§ DATA SECTION
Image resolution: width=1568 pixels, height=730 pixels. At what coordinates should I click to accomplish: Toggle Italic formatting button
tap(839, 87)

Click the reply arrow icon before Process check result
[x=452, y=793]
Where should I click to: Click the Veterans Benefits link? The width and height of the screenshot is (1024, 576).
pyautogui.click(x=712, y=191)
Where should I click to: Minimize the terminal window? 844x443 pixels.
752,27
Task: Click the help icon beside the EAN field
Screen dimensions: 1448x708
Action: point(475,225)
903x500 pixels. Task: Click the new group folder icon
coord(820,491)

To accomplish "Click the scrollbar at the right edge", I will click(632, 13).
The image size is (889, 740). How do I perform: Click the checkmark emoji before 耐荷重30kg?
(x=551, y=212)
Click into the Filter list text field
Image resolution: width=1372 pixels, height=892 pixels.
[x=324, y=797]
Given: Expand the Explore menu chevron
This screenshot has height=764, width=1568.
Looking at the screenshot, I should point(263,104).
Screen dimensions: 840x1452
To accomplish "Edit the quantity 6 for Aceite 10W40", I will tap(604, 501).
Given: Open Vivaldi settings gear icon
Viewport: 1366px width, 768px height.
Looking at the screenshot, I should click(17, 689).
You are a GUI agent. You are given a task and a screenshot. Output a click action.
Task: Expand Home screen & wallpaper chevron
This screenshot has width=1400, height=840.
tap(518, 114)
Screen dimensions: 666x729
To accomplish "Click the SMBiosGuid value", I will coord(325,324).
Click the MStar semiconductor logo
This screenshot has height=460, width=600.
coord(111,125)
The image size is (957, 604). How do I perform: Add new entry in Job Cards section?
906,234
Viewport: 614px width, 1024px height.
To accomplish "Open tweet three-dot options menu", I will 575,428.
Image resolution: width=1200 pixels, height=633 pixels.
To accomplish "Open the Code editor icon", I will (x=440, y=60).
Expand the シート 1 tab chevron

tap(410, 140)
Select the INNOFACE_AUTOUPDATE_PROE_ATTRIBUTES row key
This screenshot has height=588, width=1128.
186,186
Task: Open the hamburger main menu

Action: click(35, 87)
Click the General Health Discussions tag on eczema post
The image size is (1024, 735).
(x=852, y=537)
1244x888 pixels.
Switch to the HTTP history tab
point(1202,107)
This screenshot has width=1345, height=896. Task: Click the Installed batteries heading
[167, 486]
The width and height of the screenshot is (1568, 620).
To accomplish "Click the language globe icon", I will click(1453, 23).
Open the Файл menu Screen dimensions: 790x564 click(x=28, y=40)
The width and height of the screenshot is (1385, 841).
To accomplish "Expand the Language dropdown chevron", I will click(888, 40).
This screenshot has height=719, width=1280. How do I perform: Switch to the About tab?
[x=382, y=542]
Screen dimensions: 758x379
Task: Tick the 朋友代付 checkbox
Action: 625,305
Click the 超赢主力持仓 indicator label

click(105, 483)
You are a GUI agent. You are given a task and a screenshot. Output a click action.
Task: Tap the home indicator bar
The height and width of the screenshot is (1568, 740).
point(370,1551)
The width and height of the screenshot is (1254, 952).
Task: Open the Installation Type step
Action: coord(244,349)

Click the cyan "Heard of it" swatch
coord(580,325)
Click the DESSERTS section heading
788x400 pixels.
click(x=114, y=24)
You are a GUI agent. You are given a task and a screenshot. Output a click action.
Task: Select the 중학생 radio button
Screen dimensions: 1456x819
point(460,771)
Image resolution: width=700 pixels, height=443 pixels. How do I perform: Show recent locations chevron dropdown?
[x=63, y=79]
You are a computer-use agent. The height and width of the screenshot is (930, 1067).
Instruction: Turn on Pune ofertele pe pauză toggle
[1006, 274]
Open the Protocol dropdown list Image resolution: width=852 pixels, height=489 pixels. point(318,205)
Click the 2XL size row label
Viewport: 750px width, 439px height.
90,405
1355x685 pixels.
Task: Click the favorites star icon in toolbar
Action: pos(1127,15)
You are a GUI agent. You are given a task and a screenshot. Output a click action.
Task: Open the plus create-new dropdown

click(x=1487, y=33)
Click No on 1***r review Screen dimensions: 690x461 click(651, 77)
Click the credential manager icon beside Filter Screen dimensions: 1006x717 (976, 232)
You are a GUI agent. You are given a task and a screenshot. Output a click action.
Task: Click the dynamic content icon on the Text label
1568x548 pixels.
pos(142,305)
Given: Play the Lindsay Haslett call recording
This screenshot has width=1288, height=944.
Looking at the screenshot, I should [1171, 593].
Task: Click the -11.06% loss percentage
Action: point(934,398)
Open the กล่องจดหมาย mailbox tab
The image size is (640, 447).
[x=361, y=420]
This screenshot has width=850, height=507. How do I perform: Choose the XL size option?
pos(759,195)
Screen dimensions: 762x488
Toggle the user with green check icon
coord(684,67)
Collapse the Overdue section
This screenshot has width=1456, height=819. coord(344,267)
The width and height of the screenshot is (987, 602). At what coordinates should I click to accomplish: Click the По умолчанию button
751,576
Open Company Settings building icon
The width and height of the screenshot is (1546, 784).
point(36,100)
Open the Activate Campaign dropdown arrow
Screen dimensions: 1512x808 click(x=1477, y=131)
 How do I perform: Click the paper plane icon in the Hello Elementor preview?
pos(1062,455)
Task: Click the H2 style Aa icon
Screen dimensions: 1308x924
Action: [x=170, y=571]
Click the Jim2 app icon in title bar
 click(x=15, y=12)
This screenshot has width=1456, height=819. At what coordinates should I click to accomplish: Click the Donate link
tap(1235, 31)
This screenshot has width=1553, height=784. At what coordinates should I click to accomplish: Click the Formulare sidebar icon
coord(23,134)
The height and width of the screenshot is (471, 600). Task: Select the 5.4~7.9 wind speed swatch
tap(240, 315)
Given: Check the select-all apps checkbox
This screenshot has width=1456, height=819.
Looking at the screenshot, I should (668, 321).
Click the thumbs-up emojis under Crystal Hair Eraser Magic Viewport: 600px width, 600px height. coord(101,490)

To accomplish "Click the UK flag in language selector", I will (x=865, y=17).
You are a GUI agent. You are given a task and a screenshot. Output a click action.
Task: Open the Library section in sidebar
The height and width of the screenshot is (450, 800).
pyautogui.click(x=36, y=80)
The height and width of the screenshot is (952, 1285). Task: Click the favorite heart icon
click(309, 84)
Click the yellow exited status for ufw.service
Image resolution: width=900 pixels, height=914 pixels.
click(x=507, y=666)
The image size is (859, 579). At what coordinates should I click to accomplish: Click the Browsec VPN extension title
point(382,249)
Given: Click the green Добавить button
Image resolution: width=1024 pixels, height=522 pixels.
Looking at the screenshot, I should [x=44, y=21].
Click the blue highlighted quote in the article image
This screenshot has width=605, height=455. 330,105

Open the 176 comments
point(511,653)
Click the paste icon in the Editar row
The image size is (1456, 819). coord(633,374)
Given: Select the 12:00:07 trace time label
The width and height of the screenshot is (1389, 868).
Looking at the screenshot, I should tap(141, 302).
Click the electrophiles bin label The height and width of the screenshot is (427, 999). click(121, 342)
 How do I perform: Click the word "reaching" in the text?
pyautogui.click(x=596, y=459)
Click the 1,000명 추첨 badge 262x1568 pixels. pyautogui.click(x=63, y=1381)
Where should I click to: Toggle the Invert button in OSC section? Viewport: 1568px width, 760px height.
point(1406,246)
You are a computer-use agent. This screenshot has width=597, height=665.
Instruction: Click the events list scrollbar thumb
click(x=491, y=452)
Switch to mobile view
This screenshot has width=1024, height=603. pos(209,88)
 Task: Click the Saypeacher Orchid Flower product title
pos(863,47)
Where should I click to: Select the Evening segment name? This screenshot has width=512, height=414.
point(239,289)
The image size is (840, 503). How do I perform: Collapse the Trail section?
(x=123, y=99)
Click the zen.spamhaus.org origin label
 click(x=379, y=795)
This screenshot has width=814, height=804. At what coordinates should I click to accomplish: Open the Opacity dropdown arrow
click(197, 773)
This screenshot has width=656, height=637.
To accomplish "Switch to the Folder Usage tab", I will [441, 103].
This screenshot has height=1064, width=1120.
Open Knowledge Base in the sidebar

§ WHAT IS ASKED
Rewrite the lines of the records above as a numbered list, starting at the line with "Image resolution: width=1200" and continuing up to and including the line with "click(105, 483)". Leave out any blank lines.

§ SOLUTION FOR THIS TASK
1. Image resolution: width=1200 pixels, height=633 pixels.
2. To accomplish "Open the Code editor icon", I will (x=440, y=60).
3. Expand the シート 1 tab chevron
4. tap(410, 140)
5. Select the INNOFACE_AUTOUPDATE_PROE_ATTRIBUTES row key
6. This screenshot has height=588, width=1128.
7. 186,186
8. Task: Open the hamburger main menu
9. Action: click(35, 87)
10. Click the General Health Discussions tag on eczema post
11. The image size is (1024, 735).
12. (x=852, y=537)
13. 1244x888 pixels.
14. Switch to the HTTP history tab
15. point(1202,107)
16. This screenshot has width=1345, height=896. Task: Click the Installed batteries heading
17. [167, 486]
18. The width and height of the screenshot is (1568, 620).
19. To accomplish "Click the language globe icon", I will click(1453, 23).
20. Open the Файл menu Screen dimensions: 790x564 click(x=28, y=40)
21. The width and height of the screenshot is (1385, 841).
22. To accomplish "Expand the Language dropdown chevron", I will click(888, 40).
23. This screenshot has height=719, width=1280. How do I perform: Switch to the About tab?
24. [x=382, y=542]
25. Screen dimensions: 758x379
26. Task: Tick the 朋友代付 checkbox
27. Action: 625,305
28. Click the 超赢主力持仓 indicator label
29. click(105, 483)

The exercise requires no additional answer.